Sure, you’ve probably heard of relaxation exercises, and you may even do them, but there are ways to get even more benefits out of the activities. Specific relaxation exercises can be amazing at reducing anxiety and loosening tight muscles. 

How to Make the Most of Relaxation Exercises

\"RelaxationPlan Ahead and Be Consistent

Plan a certain time of day when you will do your relaxation poses. Choose a time when you do not feel pressured to do another task so that you can fully concentrate on the present moment. By being consistent with the same time of day for the tasks, you can make sure you stick to the schedule. The movements will become part of your life and won’t seem like a burden once you have a routine.

Breathe Correctly

Avoid shallow breaths and instead use deep breathing. Breath slowly and do so calmly. When you breathe in, through your nose, tense your muscles. When you breathe out, through your mouth, relax those muscles.

Also, when you breathe out, you may wish to say some words to yourself. Examples are the words “relax” and “peace.” The words may help you achieve a harmonious state more fully and quickly.
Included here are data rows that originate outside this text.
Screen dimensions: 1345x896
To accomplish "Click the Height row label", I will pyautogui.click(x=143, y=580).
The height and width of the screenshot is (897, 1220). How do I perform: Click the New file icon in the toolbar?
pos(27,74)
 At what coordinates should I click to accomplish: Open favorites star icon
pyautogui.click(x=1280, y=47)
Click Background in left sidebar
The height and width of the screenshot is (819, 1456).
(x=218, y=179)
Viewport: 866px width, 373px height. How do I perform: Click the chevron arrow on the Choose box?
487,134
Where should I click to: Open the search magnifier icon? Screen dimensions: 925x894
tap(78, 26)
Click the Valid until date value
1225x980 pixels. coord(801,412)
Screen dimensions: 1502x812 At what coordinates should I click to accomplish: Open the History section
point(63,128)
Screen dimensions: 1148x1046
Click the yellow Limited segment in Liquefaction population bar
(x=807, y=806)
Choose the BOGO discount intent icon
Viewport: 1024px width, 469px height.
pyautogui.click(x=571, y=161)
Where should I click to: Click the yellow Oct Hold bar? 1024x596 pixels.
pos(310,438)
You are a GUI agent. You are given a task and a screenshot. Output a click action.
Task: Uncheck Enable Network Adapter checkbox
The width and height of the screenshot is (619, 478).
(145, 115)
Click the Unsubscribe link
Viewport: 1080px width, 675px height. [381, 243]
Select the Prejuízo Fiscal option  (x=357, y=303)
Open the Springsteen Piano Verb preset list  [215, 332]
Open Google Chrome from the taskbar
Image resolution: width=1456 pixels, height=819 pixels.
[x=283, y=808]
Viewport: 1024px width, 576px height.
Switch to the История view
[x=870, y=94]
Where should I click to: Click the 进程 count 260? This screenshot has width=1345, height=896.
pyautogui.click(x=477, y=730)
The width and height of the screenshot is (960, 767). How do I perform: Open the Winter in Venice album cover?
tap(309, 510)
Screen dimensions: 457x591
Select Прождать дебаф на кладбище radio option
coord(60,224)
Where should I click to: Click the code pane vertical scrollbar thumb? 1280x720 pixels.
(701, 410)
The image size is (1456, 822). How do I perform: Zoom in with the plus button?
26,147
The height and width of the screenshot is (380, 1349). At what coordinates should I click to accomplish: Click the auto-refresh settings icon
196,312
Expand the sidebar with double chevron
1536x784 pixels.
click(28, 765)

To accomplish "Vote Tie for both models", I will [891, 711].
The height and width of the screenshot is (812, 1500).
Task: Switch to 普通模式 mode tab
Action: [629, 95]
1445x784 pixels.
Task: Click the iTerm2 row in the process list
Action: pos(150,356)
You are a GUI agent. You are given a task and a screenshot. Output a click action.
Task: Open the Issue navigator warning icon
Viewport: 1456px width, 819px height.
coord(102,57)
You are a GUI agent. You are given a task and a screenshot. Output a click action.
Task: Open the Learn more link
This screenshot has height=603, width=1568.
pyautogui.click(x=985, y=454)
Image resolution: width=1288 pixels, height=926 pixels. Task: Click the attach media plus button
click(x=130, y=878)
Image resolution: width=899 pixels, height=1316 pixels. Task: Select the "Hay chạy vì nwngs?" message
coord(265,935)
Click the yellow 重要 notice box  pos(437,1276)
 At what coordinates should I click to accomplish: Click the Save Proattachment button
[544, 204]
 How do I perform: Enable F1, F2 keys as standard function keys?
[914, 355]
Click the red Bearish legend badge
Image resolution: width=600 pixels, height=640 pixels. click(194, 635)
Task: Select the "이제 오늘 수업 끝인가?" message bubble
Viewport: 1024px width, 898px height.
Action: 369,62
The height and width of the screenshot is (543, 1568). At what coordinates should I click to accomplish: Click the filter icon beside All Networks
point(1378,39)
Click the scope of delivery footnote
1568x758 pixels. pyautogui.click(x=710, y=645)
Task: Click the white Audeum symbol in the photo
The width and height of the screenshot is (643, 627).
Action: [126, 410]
As you breathe, remember to relax your shoulders and upper chest muscles. The purpose is to make sure you use your diaphragm or lower chest muscle to breathe. The slow, deep breaths should become a steady rhythm. If instead you use your upper chest muscles, you will note that your breath is shallower than when you use your diaphragm.

Be True to YOU

Relatively easy relaxation techniques can be done within five minutes and often do not require any special fitness equipment. If you find a certain movement does not work well for you, try a different one instead, with the overall aim to find the best fit for your body and mind to improve your quality of life.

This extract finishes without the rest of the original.